Top of Recorded data

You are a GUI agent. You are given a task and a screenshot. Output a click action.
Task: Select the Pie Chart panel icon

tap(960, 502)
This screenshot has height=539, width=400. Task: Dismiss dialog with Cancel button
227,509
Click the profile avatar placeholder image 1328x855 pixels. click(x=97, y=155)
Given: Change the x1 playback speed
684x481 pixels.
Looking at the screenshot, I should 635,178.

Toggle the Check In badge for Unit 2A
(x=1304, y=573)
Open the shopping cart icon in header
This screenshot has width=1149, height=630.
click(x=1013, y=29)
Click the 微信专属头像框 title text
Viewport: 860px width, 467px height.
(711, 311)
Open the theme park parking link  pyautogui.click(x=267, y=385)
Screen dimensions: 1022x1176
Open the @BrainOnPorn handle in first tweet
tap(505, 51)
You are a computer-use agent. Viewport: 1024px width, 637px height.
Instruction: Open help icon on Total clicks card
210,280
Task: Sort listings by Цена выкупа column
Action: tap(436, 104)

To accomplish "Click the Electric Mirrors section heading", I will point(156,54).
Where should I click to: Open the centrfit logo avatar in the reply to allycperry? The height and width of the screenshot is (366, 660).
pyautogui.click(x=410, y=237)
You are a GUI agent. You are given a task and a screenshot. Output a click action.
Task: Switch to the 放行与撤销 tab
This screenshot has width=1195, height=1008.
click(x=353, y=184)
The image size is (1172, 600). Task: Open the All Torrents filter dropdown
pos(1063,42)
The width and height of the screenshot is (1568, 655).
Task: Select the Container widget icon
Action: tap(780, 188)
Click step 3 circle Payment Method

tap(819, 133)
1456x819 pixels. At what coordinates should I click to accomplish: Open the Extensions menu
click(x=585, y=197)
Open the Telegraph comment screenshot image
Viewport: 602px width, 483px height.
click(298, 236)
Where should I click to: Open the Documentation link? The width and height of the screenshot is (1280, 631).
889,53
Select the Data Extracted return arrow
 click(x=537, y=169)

Bottom of Recorded data

When you reach the line containing "Given: Change the x1 playback speed" in the data above, start copying exactly, and stop after the line containing "Screen dimensions: 1022x1176".

**Task solution:**
Given: Change the x1 playback speed
684x481 pixels.
Looking at the screenshot, I should 635,178.

Toggle the Check In badge for Unit 2A
(x=1304, y=573)
Open the shopping cart icon in header
This screenshot has width=1149, height=630.
click(x=1013, y=29)
Click the 微信专属头像框 title text
Viewport: 860px width, 467px height.
(711, 311)
Open the theme park parking link  pyautogui.click(x=267, y=385)
Screen dimensions: 1022x1176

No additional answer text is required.